Sopravvalutazione della scienza
Una prima osservazione è di ordine storico. Per secoli l’Europa ha utilizzato la religione come una forma mitica di razionalizzazione: non il fine, ma il mezzo per attribuire senso a ciò che sfuggiva alla comprensione empirica. Dio spiegava ciò che la scienza non poteva. Ma il paradigma è cambiato: la scienza ha esteso il suo dominio, ha dato risposte dove prima c’erano solo domande. E l’uomo moderno, illuso da un’apparente autosufficienza cognitiva, ha iniziato a credere alla scienza e a credere meno nella religione.
Questo passaggio ha avuto un prezzo. La verità, da presenza luminosa ed enigmatica, si è trasformata in oggetto di verifica, mentre il senso è stato relegato a sentimento individuale, soggettivo, fluido. Ma ora, in questo tempo che chiamiamo postmoderno – e che forse è solo postumano – qualcosa sta cambiando.
Martin Heidegger insegna che…
Viviamo in un’epoca disorientata. Le guerre ci raccontano versioni divergenti della realtà, i social media distorcono la percezione, le fake news invadono ogni canale, e la stessa intelligenza artificiale – simbolo della nuova era – ci restituisce risposte prive di interiorità. Il risultato? Un uomo sempre più gettato nel mondo, sradicato, incerto, affamato non di spiegazioni, ma di fondamento. Perché, come ci ricorda Martin Heidegger, «la scienza non pensa», può accumulare dati, non generare senso.
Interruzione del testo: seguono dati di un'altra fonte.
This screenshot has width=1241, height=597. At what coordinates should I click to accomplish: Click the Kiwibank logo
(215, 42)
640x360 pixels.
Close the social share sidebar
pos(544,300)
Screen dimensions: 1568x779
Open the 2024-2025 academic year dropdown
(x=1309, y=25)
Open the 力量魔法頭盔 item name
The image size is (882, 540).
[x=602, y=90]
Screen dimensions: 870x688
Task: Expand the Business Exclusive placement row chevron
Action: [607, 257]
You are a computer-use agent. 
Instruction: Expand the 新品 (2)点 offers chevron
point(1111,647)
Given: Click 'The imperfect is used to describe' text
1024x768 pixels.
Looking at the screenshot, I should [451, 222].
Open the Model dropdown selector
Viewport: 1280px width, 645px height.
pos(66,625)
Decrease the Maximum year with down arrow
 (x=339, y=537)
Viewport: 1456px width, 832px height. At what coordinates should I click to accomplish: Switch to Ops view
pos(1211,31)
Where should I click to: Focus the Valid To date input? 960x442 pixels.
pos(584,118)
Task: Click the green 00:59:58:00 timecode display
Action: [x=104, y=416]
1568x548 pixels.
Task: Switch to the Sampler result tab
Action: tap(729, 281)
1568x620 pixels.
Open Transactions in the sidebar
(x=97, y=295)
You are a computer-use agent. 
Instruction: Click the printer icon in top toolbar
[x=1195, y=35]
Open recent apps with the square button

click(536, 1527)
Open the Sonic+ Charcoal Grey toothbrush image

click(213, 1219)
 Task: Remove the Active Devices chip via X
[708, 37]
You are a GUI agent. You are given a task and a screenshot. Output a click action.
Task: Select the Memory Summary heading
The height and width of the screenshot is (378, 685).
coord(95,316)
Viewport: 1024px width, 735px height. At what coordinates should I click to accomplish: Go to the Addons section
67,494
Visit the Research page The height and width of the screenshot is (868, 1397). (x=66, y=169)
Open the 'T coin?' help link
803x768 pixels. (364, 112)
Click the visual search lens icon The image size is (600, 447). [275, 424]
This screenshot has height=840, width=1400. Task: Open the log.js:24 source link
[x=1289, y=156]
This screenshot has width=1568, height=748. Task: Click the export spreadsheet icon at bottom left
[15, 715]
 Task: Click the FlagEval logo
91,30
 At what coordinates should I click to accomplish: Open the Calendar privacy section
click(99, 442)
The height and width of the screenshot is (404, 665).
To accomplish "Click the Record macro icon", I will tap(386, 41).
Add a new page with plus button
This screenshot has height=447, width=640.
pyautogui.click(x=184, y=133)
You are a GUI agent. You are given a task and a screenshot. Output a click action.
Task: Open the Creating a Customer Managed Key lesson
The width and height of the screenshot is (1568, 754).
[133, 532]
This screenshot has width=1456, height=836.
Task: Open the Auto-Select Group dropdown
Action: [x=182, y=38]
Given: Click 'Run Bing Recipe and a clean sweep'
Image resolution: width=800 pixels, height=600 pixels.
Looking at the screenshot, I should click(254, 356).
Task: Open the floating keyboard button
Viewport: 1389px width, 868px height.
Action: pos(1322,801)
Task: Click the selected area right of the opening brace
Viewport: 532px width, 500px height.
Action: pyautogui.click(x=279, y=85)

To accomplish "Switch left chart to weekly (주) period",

È qui che la religione torna. Non come scienza parallela, non come ideologia o morale codificata, ma come presenza salvifica. Non a caso, è il Sud del mondo a crescere nel corpo ecclesiale: Asia, Africa, America Latina. Lì dove il senso del mistero non è stato annientato dalla razionalizzazione, la fede resta viva. Ma proprio per questo, l’Europa – che sembra averla perduta – potrebbe paradossalmente essere più pronta a riscoprirla.
Un rifugio per l’Europa
L’Europa non è atea. È orfana. Orfana di verità, di padri, di radici, di un linguaggio che sappia dire l’ “Invisibile” senza tradirlo. In questo vuoto esistenziale, il prossimo Pontefice potrebbe avere un compito titanico, ma necessario: non riconquistare l’Europa, ma offrirle rifugio. Non imporsi come autorità, ma mostrarsi come appiglio. In un mondo dove tutto fluttua, chi sa dire “Ecce Veritas” potrà essere ascoltato come nessuno.
Forse oggi più che mai, il destino dell’Europa si gioca non sulla tecnica, non sulla politica, ma su una domanda insaziabile: in che cosa possiamo ancora credere?